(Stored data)
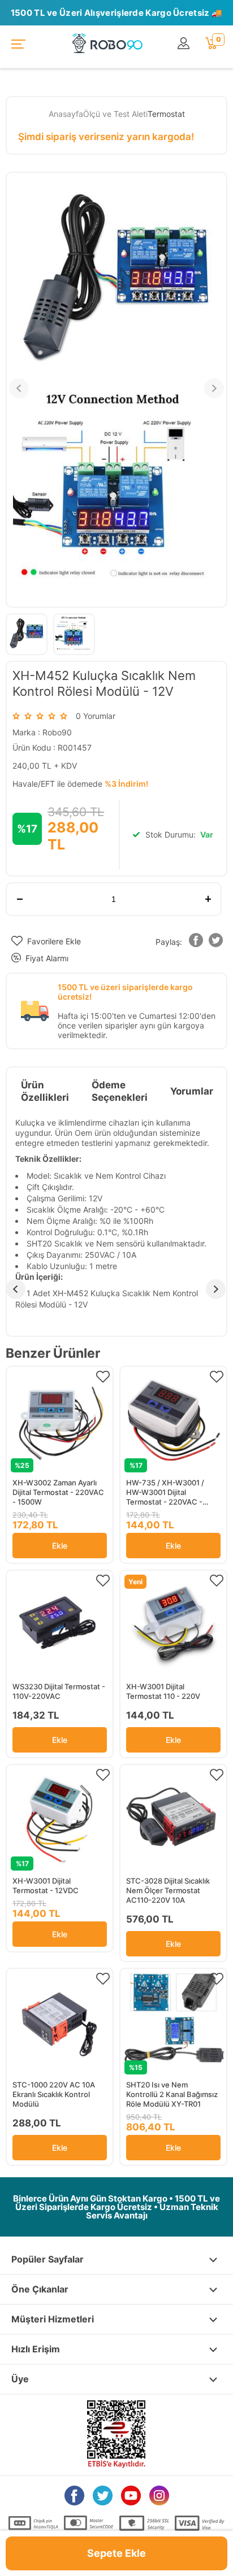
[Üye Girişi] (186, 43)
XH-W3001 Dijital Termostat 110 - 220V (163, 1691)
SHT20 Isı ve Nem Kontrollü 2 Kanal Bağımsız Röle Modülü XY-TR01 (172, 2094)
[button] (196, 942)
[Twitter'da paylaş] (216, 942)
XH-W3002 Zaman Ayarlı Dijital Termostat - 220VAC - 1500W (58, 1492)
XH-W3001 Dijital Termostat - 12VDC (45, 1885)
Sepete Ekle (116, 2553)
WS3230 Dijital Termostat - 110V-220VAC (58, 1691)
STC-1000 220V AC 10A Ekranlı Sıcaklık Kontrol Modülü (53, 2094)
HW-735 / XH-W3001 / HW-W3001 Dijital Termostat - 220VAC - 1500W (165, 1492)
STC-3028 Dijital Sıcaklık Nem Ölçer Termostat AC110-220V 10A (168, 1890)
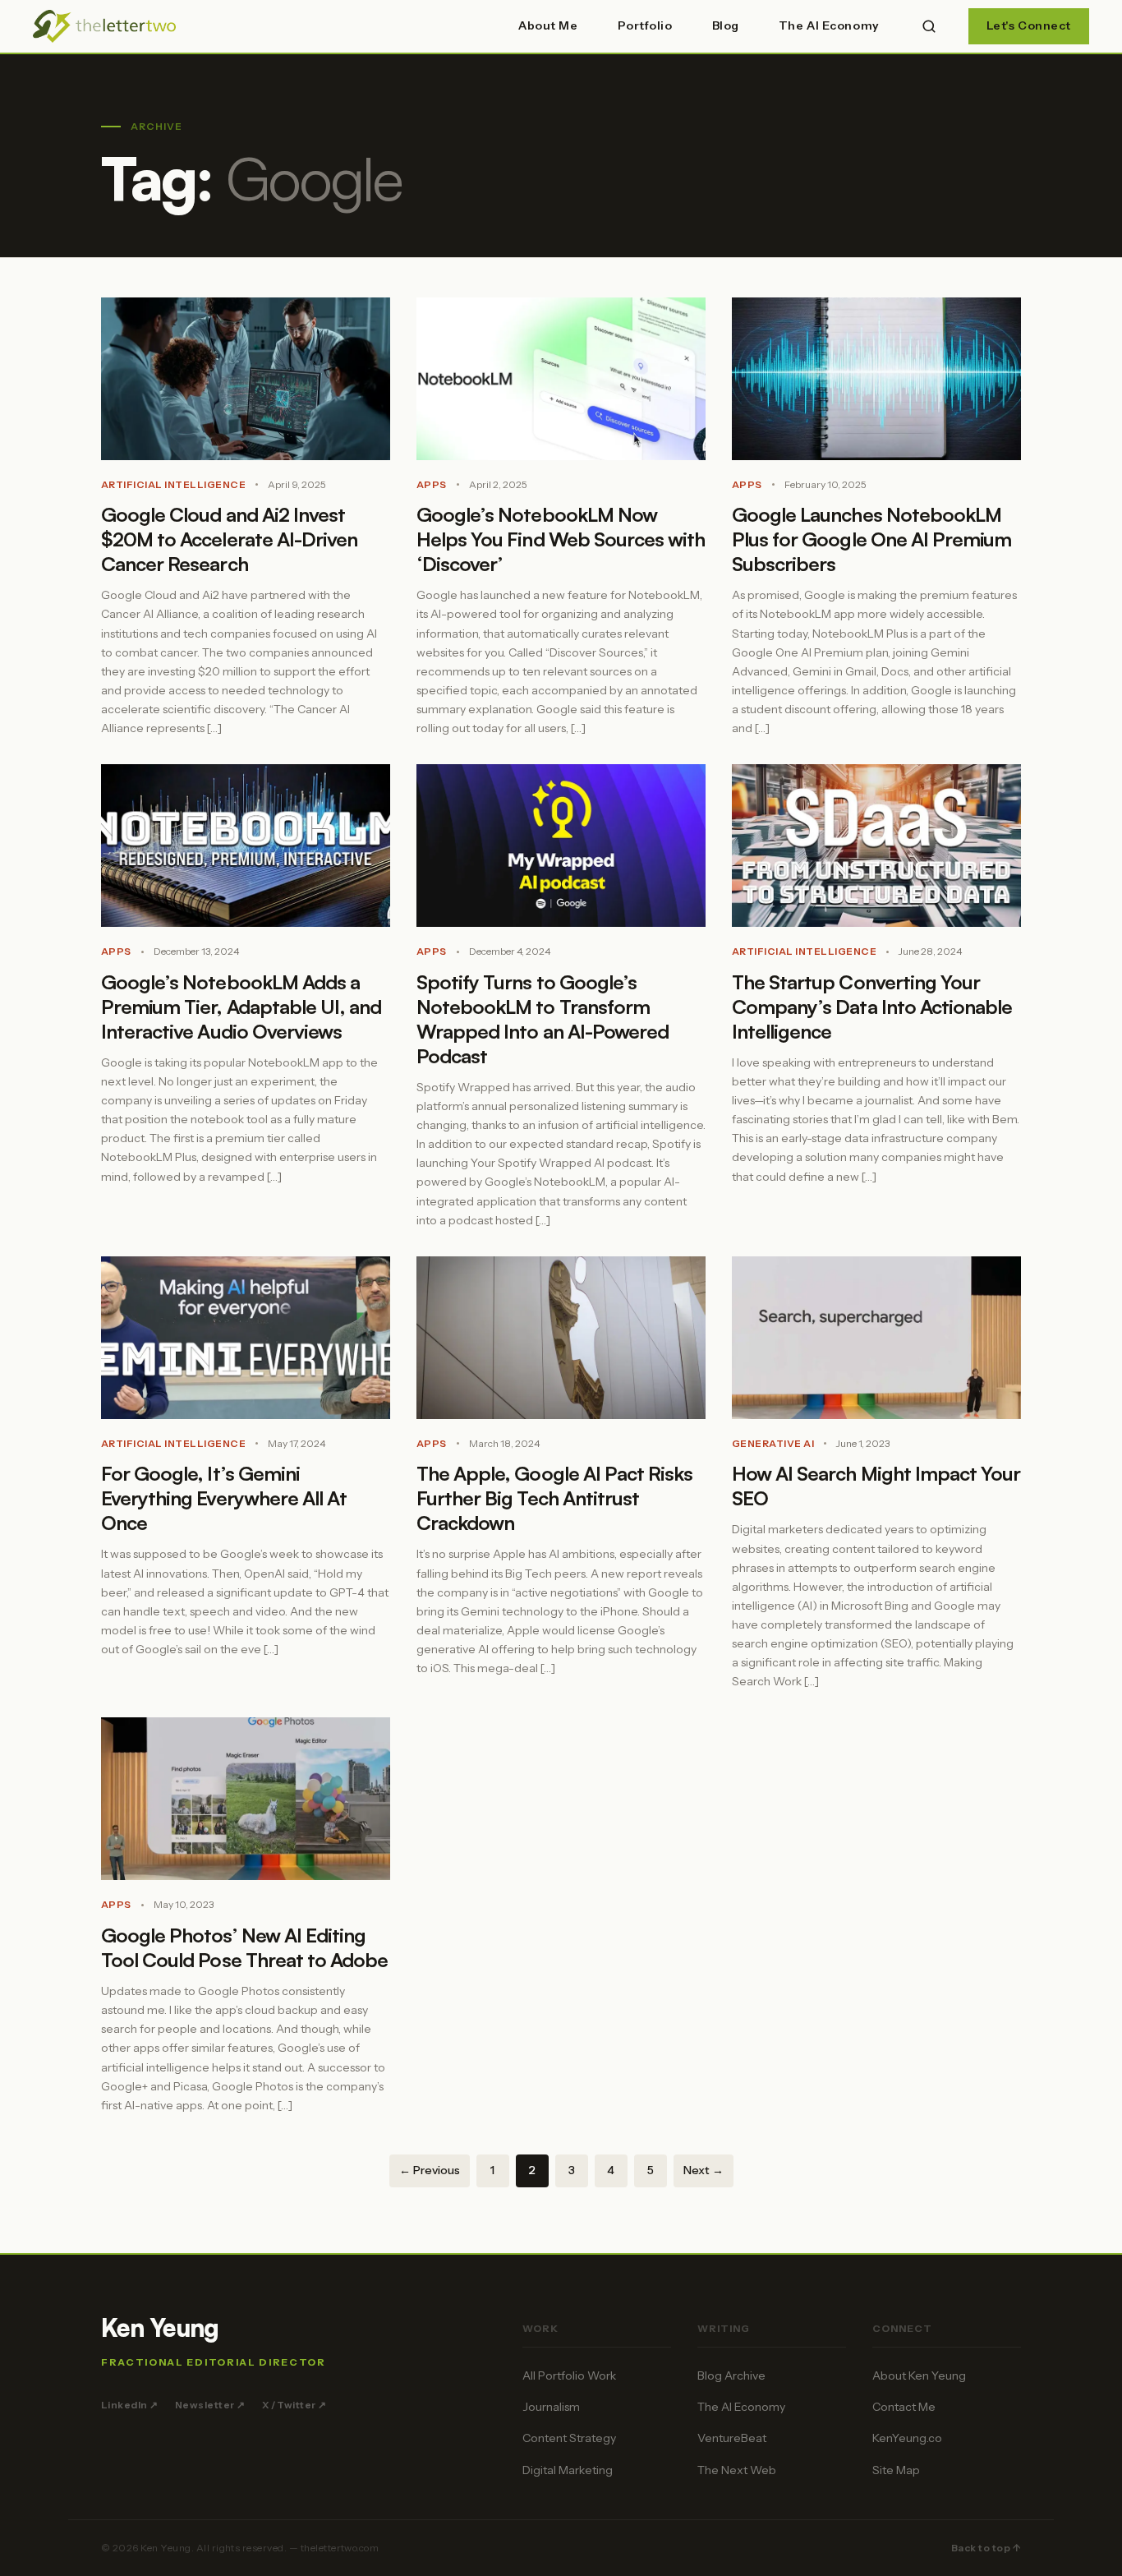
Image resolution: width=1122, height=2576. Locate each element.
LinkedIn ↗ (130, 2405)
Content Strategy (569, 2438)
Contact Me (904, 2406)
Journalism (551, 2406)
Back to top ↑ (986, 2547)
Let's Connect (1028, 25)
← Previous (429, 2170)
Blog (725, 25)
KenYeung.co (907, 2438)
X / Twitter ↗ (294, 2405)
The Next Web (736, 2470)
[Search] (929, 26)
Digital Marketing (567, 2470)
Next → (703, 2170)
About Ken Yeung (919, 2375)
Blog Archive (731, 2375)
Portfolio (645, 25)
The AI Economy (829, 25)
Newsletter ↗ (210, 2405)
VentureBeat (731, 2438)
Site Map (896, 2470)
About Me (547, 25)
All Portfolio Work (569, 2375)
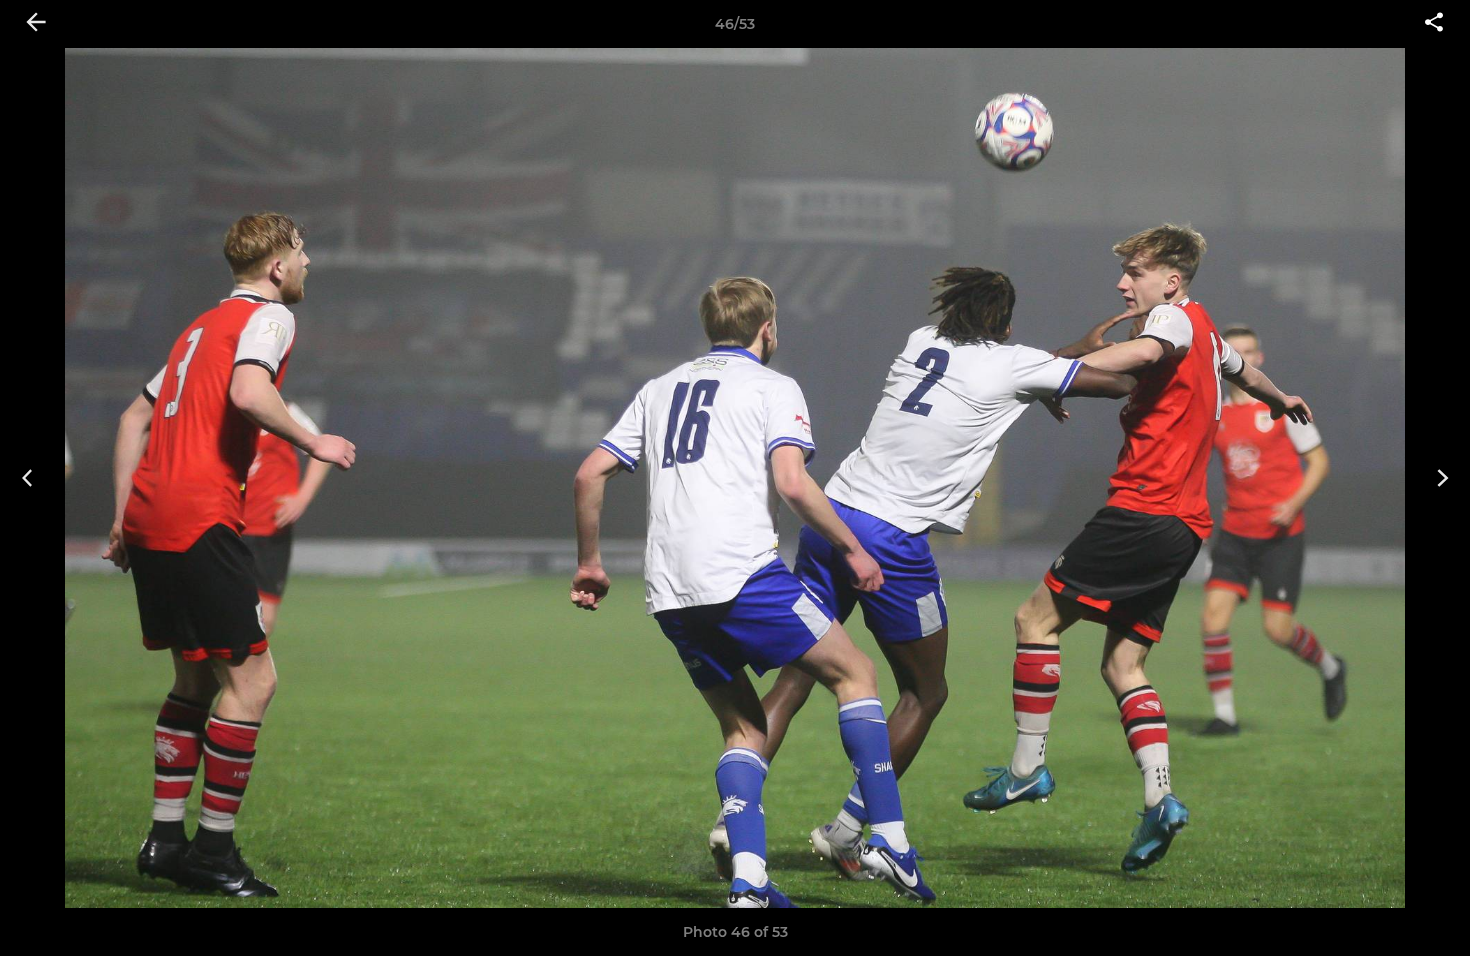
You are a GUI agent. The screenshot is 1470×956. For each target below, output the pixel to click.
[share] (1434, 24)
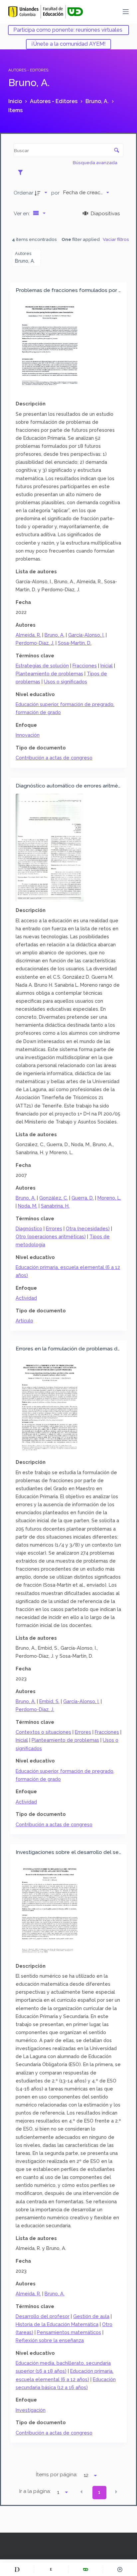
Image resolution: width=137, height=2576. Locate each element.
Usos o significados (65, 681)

Exercise goal | The lines above that hold the word "Image" should be found and copied out.

Exercise answer |
Image resolution: width=1122, height=2576. Locate each element.
Image resolution: width=137, height=2576. Locate each element.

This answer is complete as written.